In the thirty-four years since the United States Supreme Court announced a test for the admission of eyewitness identification evidence, which New Jersey adopted soon after, a vast body of scientific research about human memory has emerged. That body of work casts doubt on some commonly held views relating to memory. It also calls into question the vitality of the current legal framework for analyzing the reliability of eyewitness identifications. See Manson v. Brathwaite, 432 U.S. 98, 97 S.Ct. 2243, 53 L.Ed.2d 140 (1977); State v. Madison, 109 N.J. 223, 536 A.2d 254 (1988).

In this case, defendant claims that an eyewitness mistakenly identified him as an accomplice to a murder. Defendant argues that the identification was not reliable because the officers investigating the case intervened during the identification process and unduly influenced the eyewitness. After a pretrial hearing, the trial court found that the officers' behavior was not impermissibly suggestive and admitted the evidence. The Appellate Division reversed. It held that the officers' actions were presumptively suggestive because they violated guidelines issued by the Attorney General in 2001 for conducting identification procedures.

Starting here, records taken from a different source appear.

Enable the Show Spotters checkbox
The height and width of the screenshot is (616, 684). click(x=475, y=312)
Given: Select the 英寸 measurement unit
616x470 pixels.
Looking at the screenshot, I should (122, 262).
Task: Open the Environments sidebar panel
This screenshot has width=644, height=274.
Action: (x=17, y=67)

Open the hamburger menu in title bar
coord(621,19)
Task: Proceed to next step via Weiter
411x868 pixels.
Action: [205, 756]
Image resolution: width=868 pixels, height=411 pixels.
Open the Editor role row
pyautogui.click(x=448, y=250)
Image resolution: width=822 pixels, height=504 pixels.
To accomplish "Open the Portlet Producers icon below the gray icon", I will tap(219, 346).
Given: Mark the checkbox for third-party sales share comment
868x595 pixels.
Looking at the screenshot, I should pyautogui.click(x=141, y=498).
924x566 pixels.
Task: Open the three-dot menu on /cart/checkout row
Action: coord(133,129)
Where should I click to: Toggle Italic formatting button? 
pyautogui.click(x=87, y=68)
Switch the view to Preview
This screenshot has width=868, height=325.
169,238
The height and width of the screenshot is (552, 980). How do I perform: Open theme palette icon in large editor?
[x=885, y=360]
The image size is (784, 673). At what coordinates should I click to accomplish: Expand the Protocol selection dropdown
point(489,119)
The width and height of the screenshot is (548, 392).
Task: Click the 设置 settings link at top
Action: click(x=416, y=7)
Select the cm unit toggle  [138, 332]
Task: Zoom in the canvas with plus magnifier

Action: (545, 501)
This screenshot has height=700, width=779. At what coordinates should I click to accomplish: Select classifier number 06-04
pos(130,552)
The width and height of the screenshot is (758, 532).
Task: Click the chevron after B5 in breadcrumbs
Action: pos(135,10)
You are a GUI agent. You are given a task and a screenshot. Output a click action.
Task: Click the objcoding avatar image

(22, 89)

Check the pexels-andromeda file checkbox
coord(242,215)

After granting certification and hearing oral argument, we remanded the case and appointed a Special Master to evaluate scientific and other evidence about eyewitness identifications. The Special Master presided over a hearing that probed testimony by seven experts and produced more than 2,000 pages of transcripts along with hundreds of scientific studies. He later issued an extensive and very fine report, much of which we adopt.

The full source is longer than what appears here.